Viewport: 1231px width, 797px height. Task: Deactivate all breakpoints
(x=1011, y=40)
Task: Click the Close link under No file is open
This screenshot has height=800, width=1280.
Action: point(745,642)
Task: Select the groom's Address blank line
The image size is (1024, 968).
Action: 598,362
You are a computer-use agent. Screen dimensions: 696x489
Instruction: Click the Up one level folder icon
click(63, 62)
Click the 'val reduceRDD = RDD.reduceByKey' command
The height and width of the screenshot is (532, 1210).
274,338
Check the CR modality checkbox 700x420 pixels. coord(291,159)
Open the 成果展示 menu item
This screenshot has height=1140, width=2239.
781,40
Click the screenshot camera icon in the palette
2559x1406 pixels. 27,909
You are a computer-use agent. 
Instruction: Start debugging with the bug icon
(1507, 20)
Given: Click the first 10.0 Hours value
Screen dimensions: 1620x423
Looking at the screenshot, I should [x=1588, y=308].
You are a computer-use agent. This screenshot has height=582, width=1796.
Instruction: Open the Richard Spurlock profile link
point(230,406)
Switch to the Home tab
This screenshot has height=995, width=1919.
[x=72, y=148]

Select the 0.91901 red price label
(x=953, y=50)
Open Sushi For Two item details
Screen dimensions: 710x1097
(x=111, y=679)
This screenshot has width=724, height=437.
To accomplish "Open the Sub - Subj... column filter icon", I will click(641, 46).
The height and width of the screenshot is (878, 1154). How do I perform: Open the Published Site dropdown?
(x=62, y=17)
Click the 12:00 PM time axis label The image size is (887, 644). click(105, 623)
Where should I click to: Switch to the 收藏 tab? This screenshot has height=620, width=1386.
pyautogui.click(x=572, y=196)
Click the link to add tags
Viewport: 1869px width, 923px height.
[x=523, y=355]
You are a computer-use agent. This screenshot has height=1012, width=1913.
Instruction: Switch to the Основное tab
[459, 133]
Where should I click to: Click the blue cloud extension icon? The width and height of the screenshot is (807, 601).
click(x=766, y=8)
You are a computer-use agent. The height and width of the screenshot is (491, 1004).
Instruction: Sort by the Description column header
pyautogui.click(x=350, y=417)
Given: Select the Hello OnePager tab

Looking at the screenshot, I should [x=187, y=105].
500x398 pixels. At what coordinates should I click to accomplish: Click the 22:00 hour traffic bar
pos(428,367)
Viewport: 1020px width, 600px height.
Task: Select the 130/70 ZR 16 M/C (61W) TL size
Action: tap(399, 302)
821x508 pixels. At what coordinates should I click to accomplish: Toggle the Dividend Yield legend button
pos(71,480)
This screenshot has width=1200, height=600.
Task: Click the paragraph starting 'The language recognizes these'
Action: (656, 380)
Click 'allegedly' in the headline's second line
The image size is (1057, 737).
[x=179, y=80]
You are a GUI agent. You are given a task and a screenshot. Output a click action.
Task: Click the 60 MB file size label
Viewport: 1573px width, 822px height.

════

Problem to solve. Render every line of the data above as a JSON list of strings, one string per line, leaving out the blank lines.

Answer to this task.
[
  "Viewport: 1231px width, 797px height. Task: Deactivate all breakpoints",
  "(x=1011, y=40)",
  "Task: Click the Close link under No file is open",
  "This screenshot has height=800, width=1280.",
  "Action: point(745,642)",
  "Task: Select the groom's Address blank line",
  "The image size is (1024, 968).",
  "Action: 598,362",
  "You are a computer-use agent. Screen dimensions: 696x489",
  "Instruction: Click the Up one level folder icon",
  "click(63, 62)",
  "Click the 'val reduceRDD = RDD.reduceByKey' command",
  "The height and width of the screenshot is (532, 1210).",
  "274,338",
  "Check the CR modality checkbox 700x420 pixels. coord(291,159)",
  "Open the 成果展示 menu item",
  "This screenshot has height=1140, width=2239.",
  "781,40",
  "Click the screenshot camera icon in the palette",
  "2559x1406 pixels. 27,909",
  "You are a computer-use agent. ",
  "Instruction: Start debugging with the bug icon",
  "(1507, 20)",
  "Given: Click the first 10.0 Hours value",
  "Screen dimensions: 1620x423",
  "Looking at the screenshot, I should [x=1588, y=308].",
  "You are a computer-use agent. This screenshot has height=582, width=1796.",
  "Instruction: Open the Richard Spurlock profile link",
  "point(230,406)",
  "Switch to the Home tab",
  "This screenshot has height=995, width=1919.",
  "[x=72, y=148]",
  "Select the 0.91901 red price label",
  "(x=953, y=50)",
  "Open Sushi For Two item details",
  "Screen dimensions: 710x1097",
  "(x=111, y=679)",
  "This screenshot has width=724, height=437.",
  "To accomplish \"Open the Sub - Subj... column filter icon\", I will click(641, 46).",
  "The height and width of the screenshot is (878, 1154). How do I perform: Open the Published Site dropdown?",
  "(x=62, y=17)",
  "Click the 12:00 PM time axis label The image size is (887, 644). click(105, 623)",
  "Where should I click to: Switch to the 收藏 tab? This screenshot has height=620, width=1386.",
  "pyautogui.click(x=572, y=196)",
  "Click the link to add tags",
  "Viewport: 1869px width, 923px height.",
  "[x=523, y=355]",
  "You are a computer-use agent. This screenshot has height=1012, width=1913.",
  "Instruction: Switch to the Основное tab",
  "[459, 133]",
  "Where should I click to: Click the blue cloud extension icon? The width and height of the screenshot is (807, 601).",
  "click(x=766, y=8)",
  "You are a computer-use agent. The height and width of the screenshot is (491, 1004).",
  "Instruction: Sort by the Description column header",
  "pyautogui.click(x=350, y=417)",
  "Given: Select the Hello OnePager tab",
  "Looking at the screenshot, I should [x=187, y=105].",
  "500x398 pixels. At what coordinates should I click to accomplish: Click the 22:00 hour traffic bar",
  "pos(428,367)",
  "Viewport: 1020px width, 600px height.",
  "Task: Select the 130/70 ZR 16 M/C (61W) TL size",
  "Action: tap(399, 302)",
  "821x508 pixels. At what coordinates should I click to accomplish: Toggle the Dividend Yield legend button",
  "pos(71,480)",
  "This screenshot has width=1200, height=600.",
  "Task: Click the paragraph starting 'The language recognizes these'",
  "Action: (656, 380)",
  "Click 'allegedly' in the headline's second line",
  "The image size is (1057, 737).",
  "[x=179, y=80]",
  "You are a GUI agent. You are given a task and a screenshot. Output a click action.",
  "Task: Click the 60 MB file size label",
  "Viewport: 1573px width, 822px height."
]